Give the data back exactly. Leave out any images.

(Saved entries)
▬▬▬

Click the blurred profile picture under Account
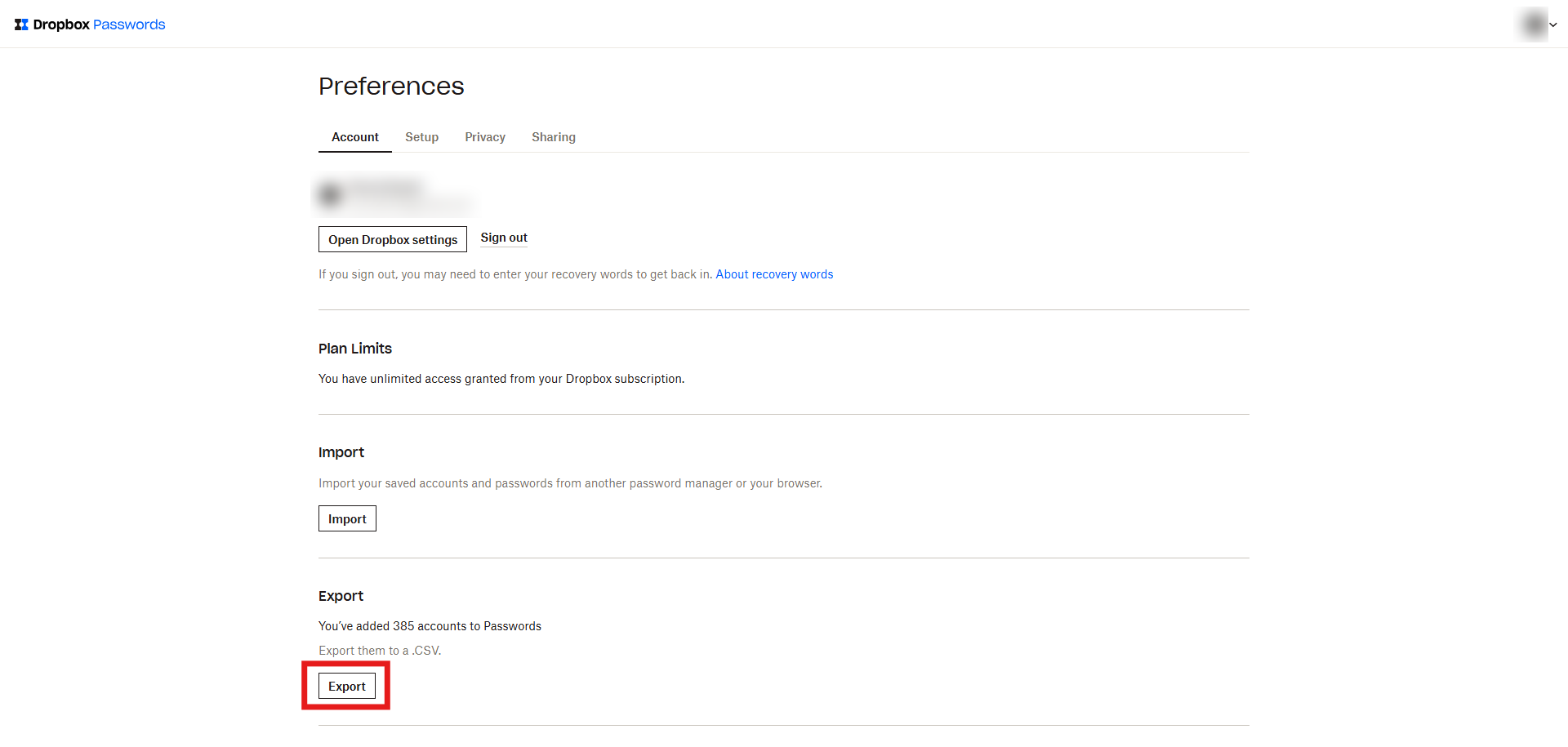 (x=331, y=195)
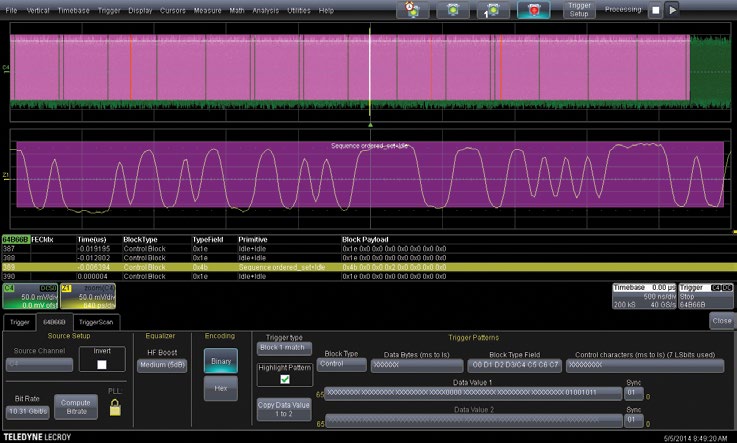Screen dimensions: 737x443
Task: Click the Data Value 1 pattern field
Action: pyautogui.click(x=472, y=394)
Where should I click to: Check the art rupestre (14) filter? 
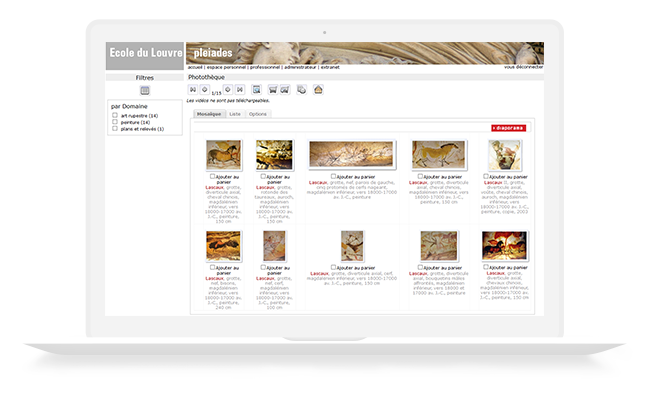(x=115, y=115)
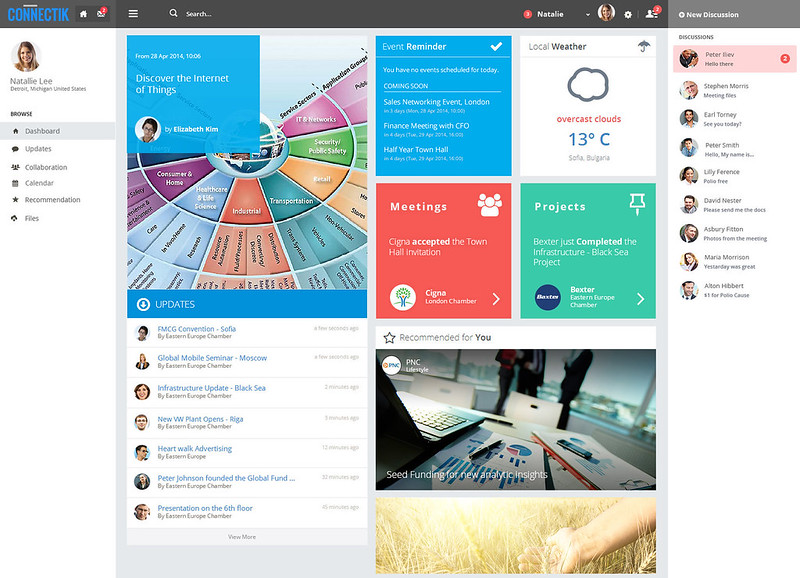Click the Projects pin icon
Image resolution: width=800 pixels, height=578 pixels.
click(x=637, y=205)
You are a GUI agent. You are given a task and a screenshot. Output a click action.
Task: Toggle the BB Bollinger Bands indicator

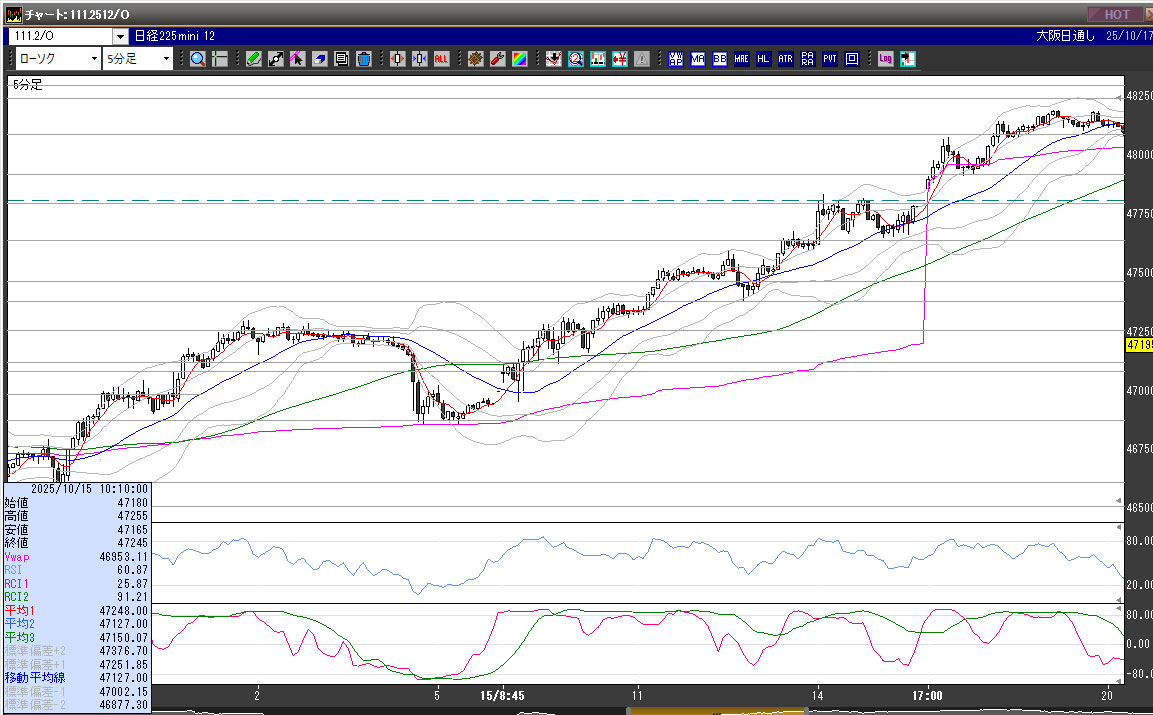(x=720, y=59)
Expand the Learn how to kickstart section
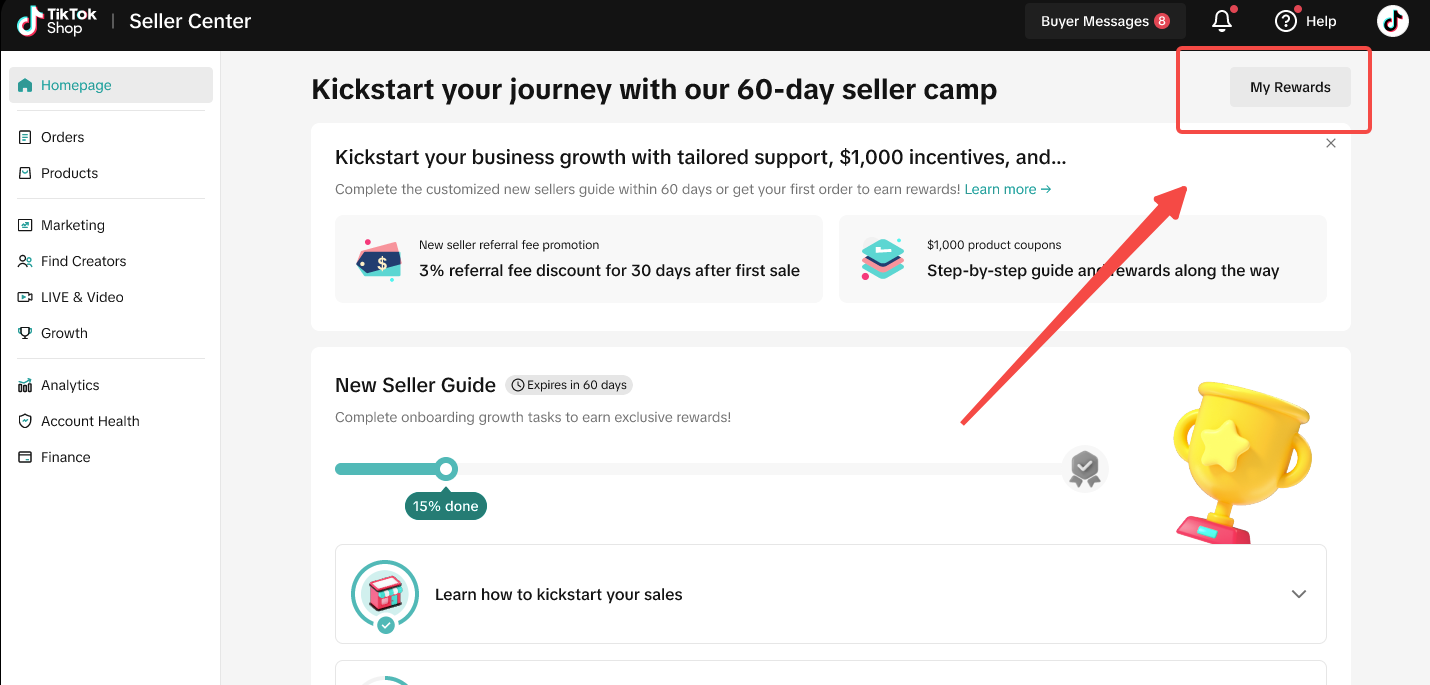Image resolution: width=1430 pixels, height=685 pixels. pyautogui.click(x=1298, y=594)
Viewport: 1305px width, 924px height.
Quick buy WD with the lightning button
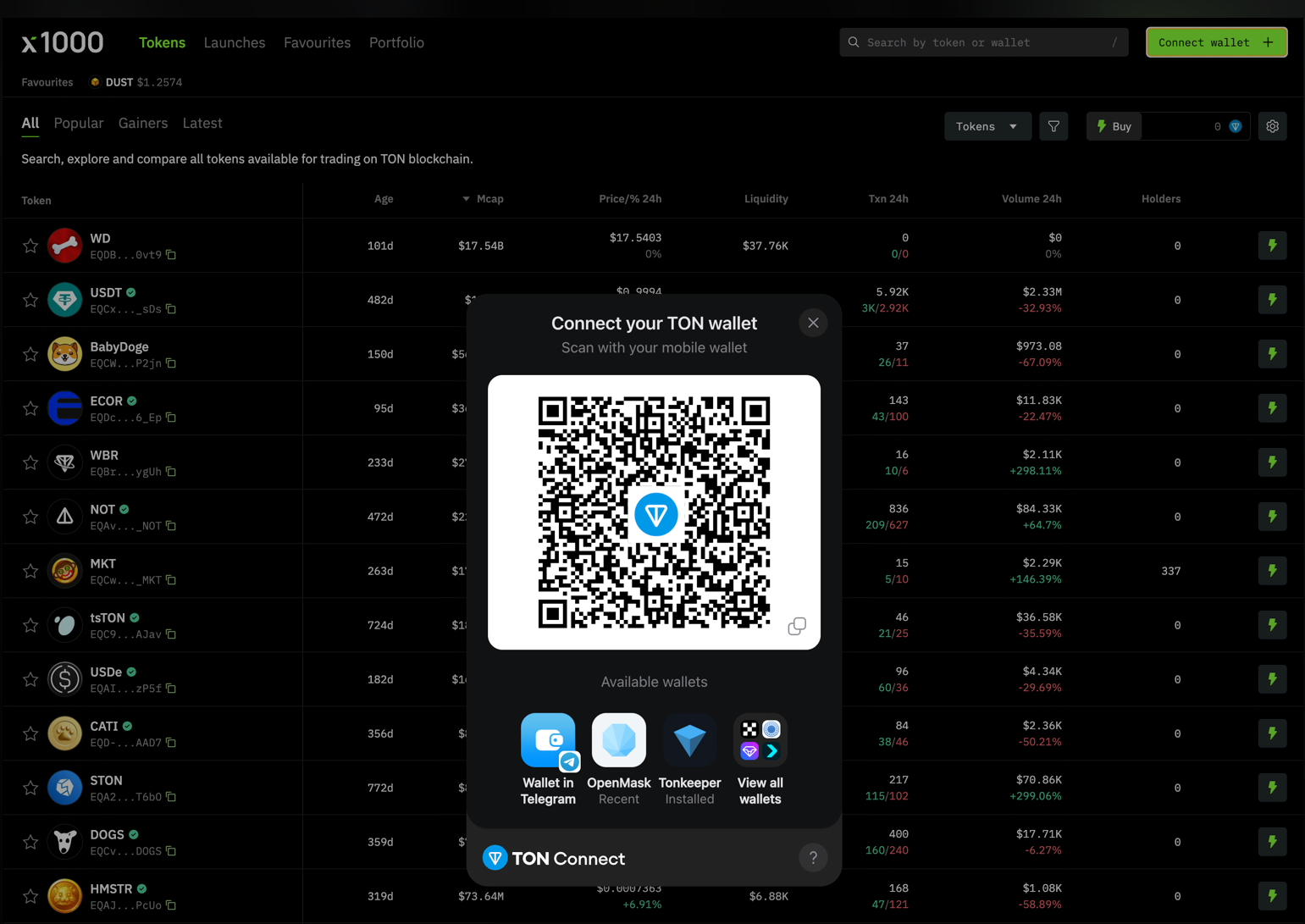click(1272, 246)
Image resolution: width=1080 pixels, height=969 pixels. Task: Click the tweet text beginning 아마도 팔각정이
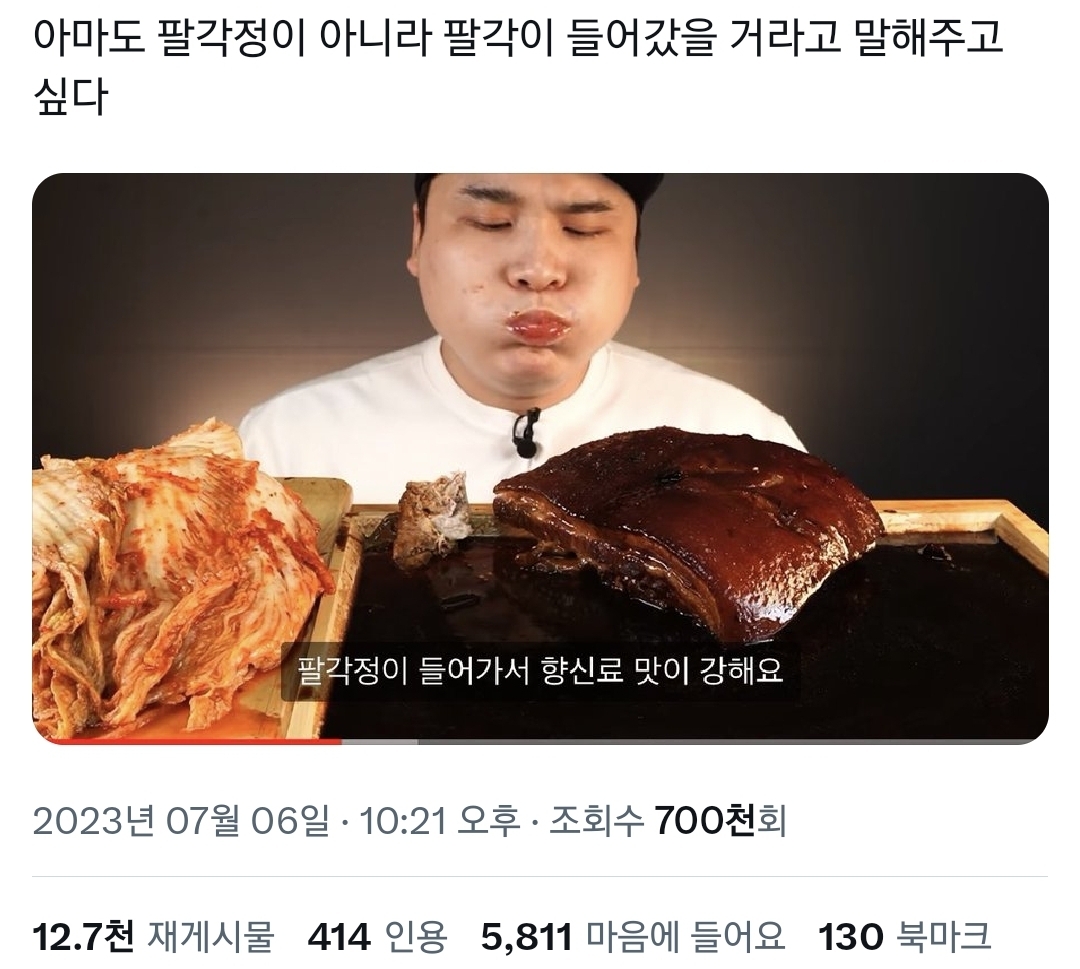pyautogui.click(x=518, y=65)
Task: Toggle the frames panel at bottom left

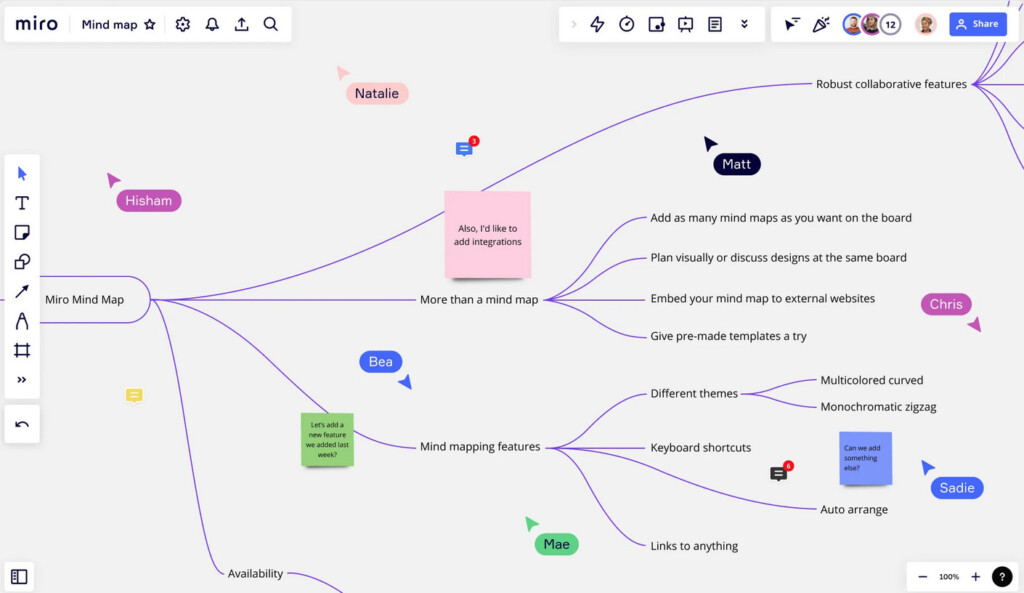Action: [19, 576]
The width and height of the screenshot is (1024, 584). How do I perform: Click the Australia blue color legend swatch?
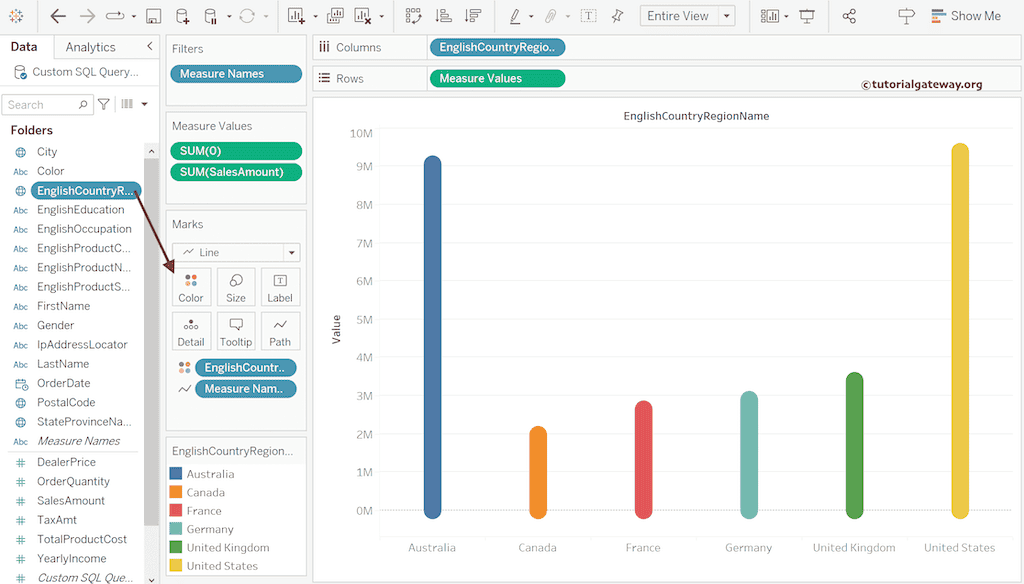pyautogui.click(x=176, y=474)
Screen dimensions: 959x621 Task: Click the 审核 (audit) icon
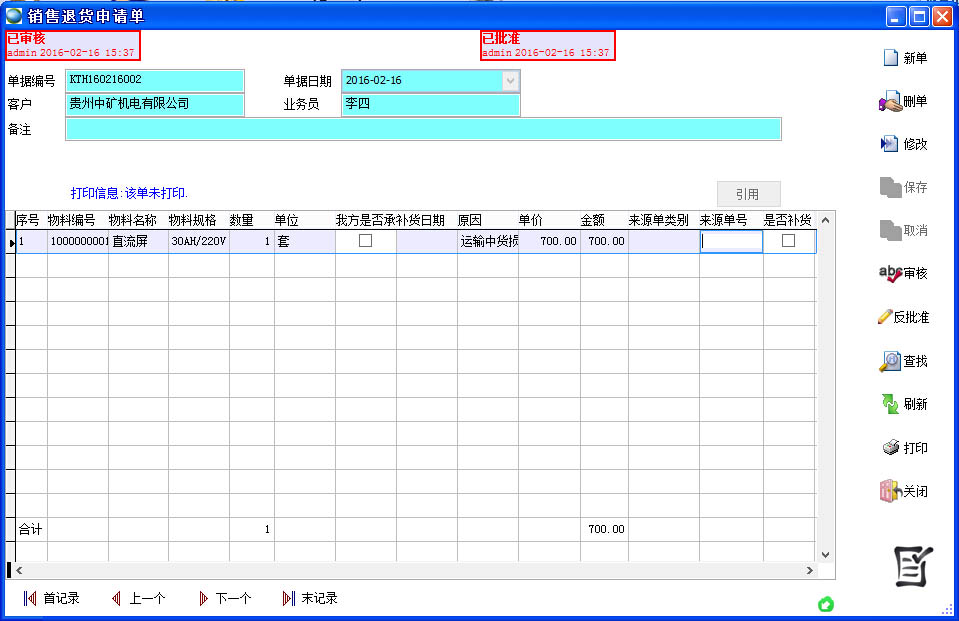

▬▬▬

**Finished exercise**
Click the blurred profile picture under Account
 (x=331, y=195)
Screen dimensions: 737x443
Task: Click the Data Value 1 pattern field
Action: pyautogui.click(x=472, y=394)
Where should I click to: Check the art rupestre (14) filter? 
(x=115, y=115)
Click the Projects pin icon
Image resolution: width=800 pixels, height=578 pixels.
click(x=637, y=205)
You are a GUI agent. You are given a task and a screenshot. Output a click action.
Task: Toggle the BB Bollinger Bands indicator

(x=720, y=59)
Expand the Learn how to kickstart section
Image resolution: width=1430 pixels, height=685 pixels. pyautogui.click(x=1298, y=594)
Viewport: 1305px width, 924px height.
Quick buy WD with the lightning button
click(1272, 246)
Image resolution: width=1080 pixels, height=969 pixels. Task: Click the tweet text beginning 아마도 팔각정이
pyautogui.click(x=518, y=65)
Task: Toggle the frames panel at bottom left

Action: [19, 576]
The width and height of the screenshot is (1024, 584). How do I perform: Click the Australia blue color legend swatch?
pyautogui.click(x=176, y=474)
Screen dimensions: 959x621 Task: Click the 审核 (audit) icon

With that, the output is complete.